RECORDS FOR THIS TASK: Begin

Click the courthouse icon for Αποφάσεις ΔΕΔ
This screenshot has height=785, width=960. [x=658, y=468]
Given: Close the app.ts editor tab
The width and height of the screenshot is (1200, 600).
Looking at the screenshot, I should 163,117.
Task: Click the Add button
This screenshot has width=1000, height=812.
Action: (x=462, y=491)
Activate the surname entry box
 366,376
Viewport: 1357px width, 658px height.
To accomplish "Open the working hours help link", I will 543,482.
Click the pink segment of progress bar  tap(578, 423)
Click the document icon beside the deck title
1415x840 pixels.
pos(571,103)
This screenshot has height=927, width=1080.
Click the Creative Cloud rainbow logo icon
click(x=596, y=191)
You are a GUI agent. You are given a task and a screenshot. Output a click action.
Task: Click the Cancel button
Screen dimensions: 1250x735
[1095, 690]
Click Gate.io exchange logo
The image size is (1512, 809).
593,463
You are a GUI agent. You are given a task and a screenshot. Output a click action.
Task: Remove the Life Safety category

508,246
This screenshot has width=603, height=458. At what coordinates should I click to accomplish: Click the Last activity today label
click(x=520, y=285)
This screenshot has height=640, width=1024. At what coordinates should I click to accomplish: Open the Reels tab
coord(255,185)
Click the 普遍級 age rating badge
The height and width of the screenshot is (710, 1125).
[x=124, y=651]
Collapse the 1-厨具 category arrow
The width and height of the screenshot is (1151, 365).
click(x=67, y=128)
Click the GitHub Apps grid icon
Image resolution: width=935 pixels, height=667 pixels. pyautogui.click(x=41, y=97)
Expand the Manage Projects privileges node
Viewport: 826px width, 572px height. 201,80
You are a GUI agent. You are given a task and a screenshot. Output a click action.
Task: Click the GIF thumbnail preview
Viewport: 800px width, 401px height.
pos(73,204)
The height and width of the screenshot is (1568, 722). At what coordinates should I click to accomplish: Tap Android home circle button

RECORDS FOR THIS TASK: End

= EXERCISE =
Every entry above, from first to last, should be repeated exactly.

= RESPONSE =
Click the courthouse icon for Αποφάσεις ΔΕΔ
This screenshot has height=785, width=960. [x=658, y=468]
Given: Close the app.ts editor tab
The width and height of the screenshot is (1200, 600).
Looking at the screenshot, I should 163,117.
Task: Click the Add button
This screenshot has width=1000, height=812.
Action: (x=462, y=491)
Activate the surname entry box
 366,376
Viewport: 1357px width, 658px height.
To accomplish "Open the working hours help link", I will 543,482.
Click the pink segment of progress bar  tap(578, 423)
Click the document icon beside the deck title
1415x840 pixels.
pos(571,103)
This screenshot has height=927, width=1080.
Click the Creative Cloud rainbow logo icon
click(x=596, y=191)
You are a GUI agent. You are given a task and a screenshot. Output a click action.
Task: Click the Cancel button
Screen dimensions: 1250x735
[1095, 690]
Click Gate.io exchange logo
The image size is (1512, 809).
593,463
You are a GUI agent. You are given a task and a screenshot. Output a click action.
Task: Remove the Life Safety category

508,246
This screenshot has width=603, height=458. At what coordinates should I click to accomplish: Click the Last activity today label
click(x=520, y=285)
This screenshot has height=640, width=1024. At what coordinates should I click to accomplish: Open the Reels tab
coord(255,185)
Click the 普遍級 age rating badge
The height and width of the screenshot is (710, 1125).
[x=124, y=651]
Collapse the 1-厨具 category arrow
The width and height of the screenshot is (1151, 365).
click(x=67, y=128)
Click the GitHub Apps grid icon
Image resolution: width=935 pixels, height=667 pixels. pyautogui.click(x=41, y=97)
Expand the Manage Projects privileges node
Viewport: 826px width, 572px height. 201,80
You are a GUI agent. You are given a task and a screenshot. Output a click action.
Task: Click the GIF thumbnail preview
Viewport: 800px width, 401px height.
pos(73,204)
The height and width of the screenshot is (1568, 722). At what coordinates should I click to accomplish: Tap Android home circle button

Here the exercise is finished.